The line containing "Task: Expand the Pictures category" and every line after it, through the end of the records below, are to be reproduced exactly, with the pictures left out.
(Extracted information begins)
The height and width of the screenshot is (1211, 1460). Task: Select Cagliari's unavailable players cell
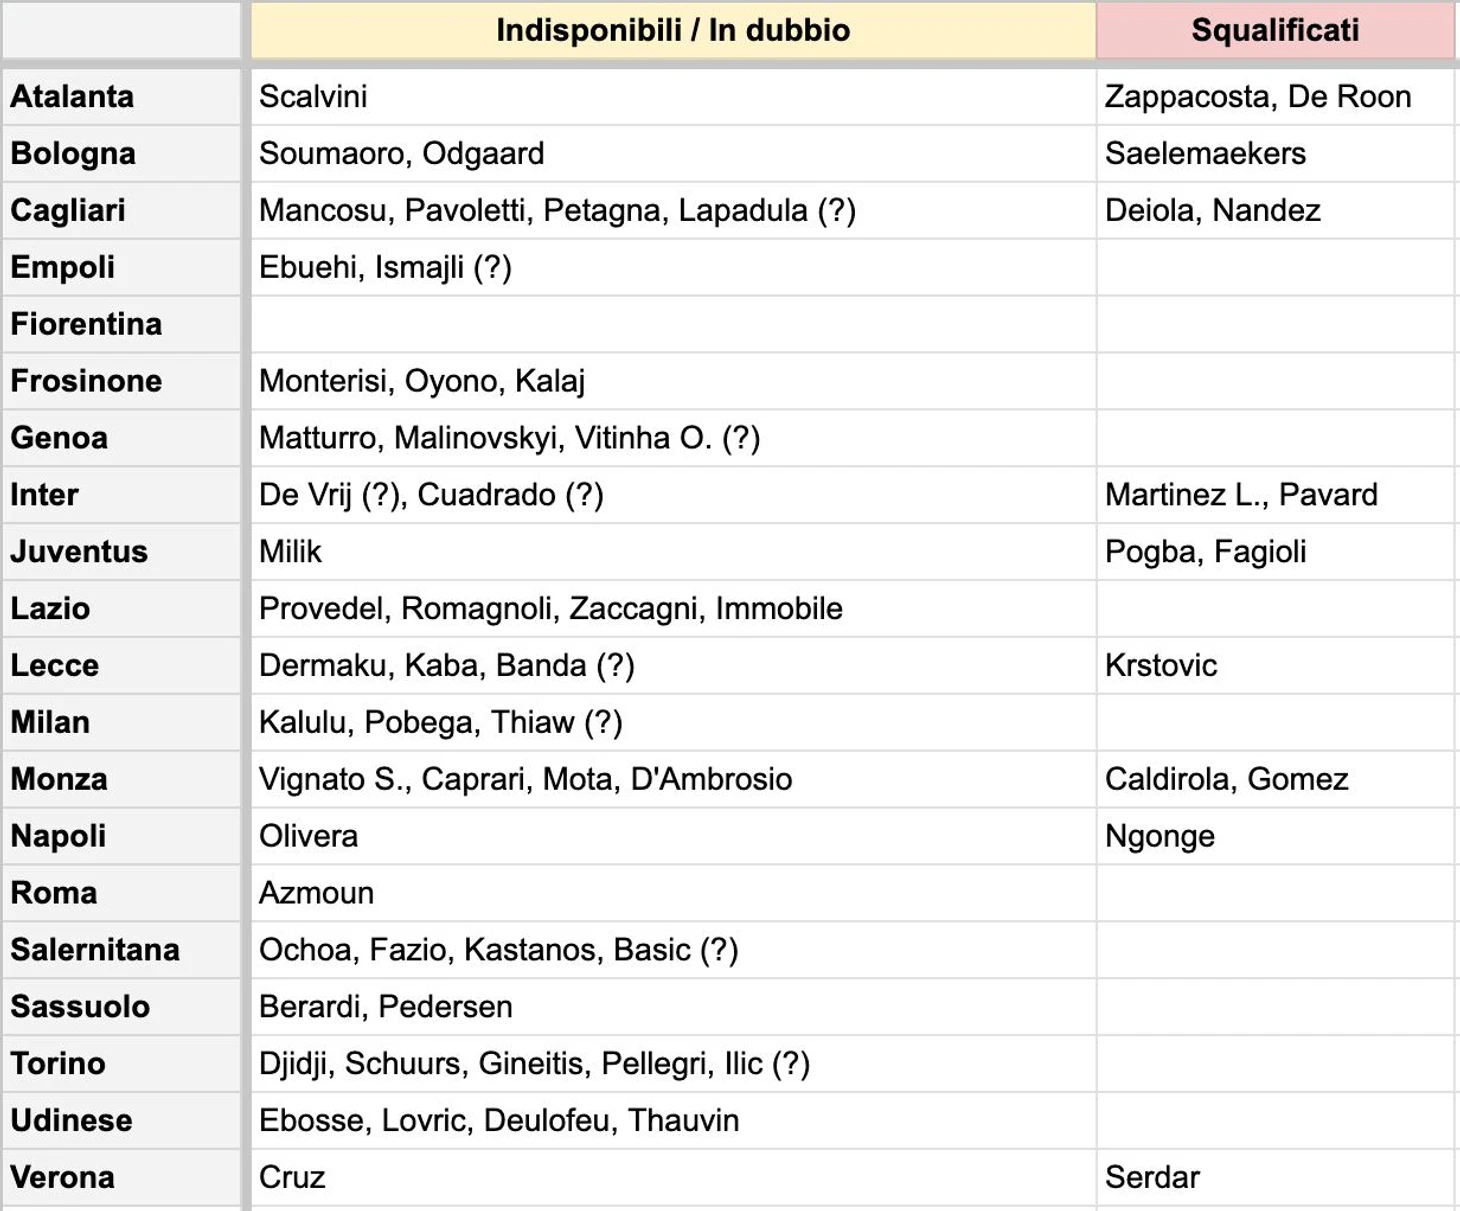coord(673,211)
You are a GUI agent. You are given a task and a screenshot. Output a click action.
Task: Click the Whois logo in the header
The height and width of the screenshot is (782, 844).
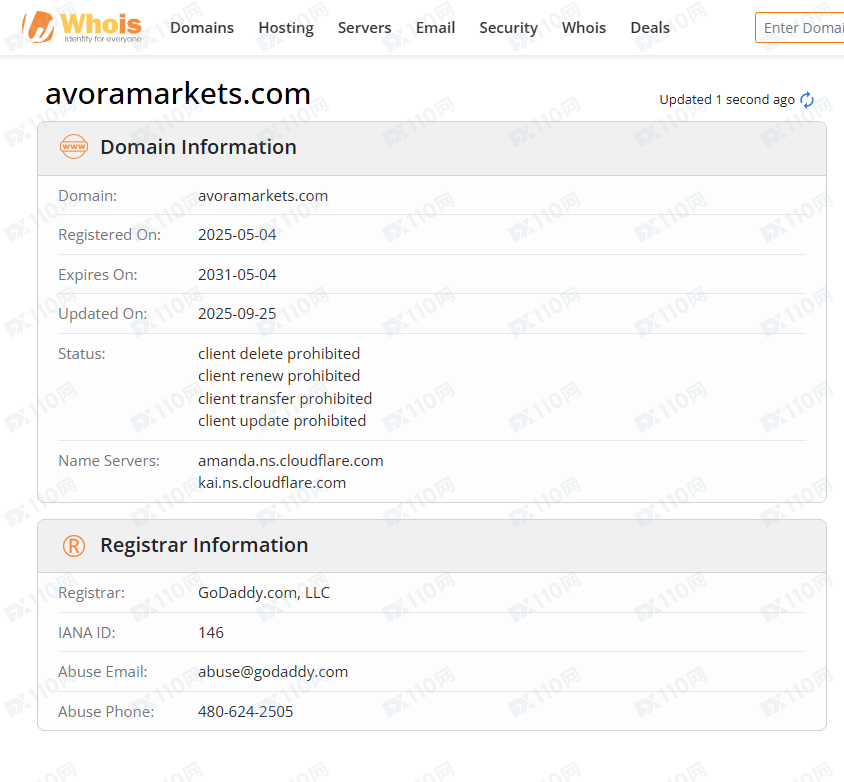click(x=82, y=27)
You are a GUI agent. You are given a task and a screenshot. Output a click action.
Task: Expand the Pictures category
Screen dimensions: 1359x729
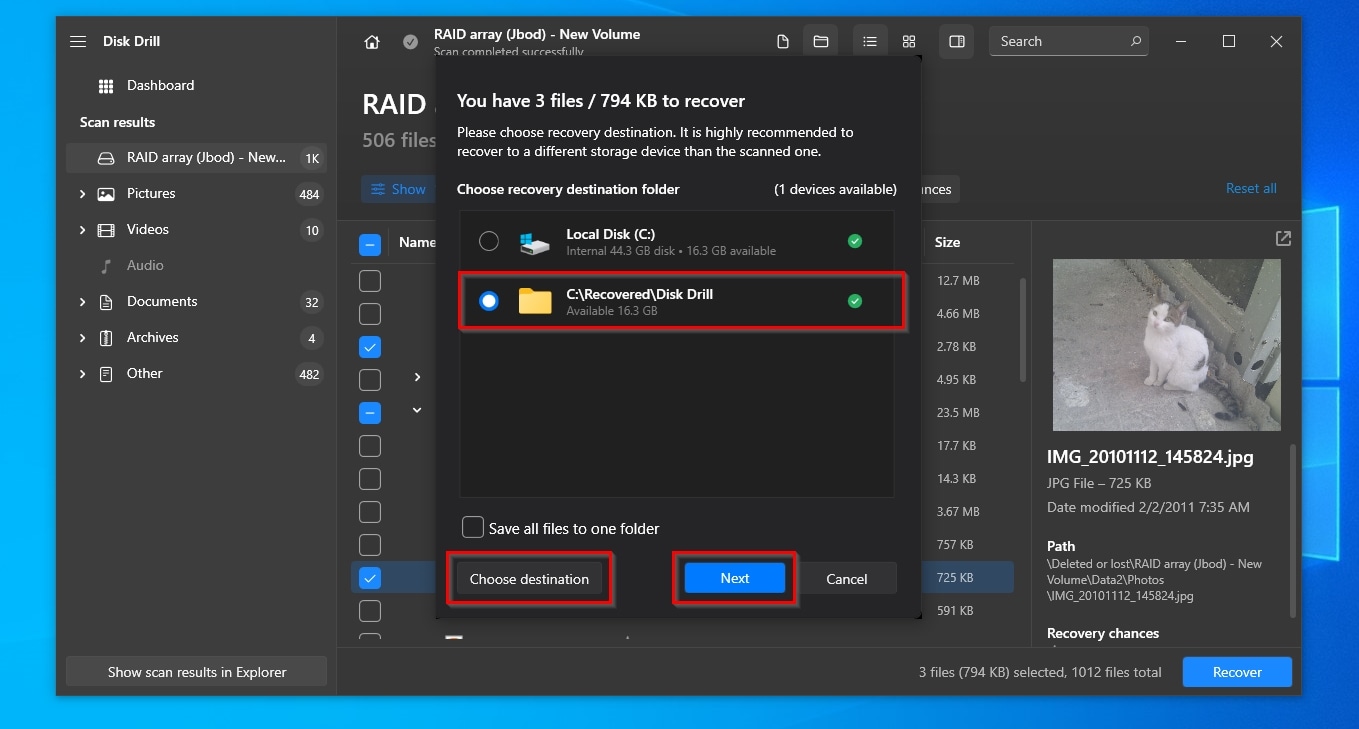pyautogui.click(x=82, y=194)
(Extracted information ends)
== Completed exercise ==
Task: Expand the Pictures category
Screen dimensions: 1359x729
pyautogui.click(x=82, y=194)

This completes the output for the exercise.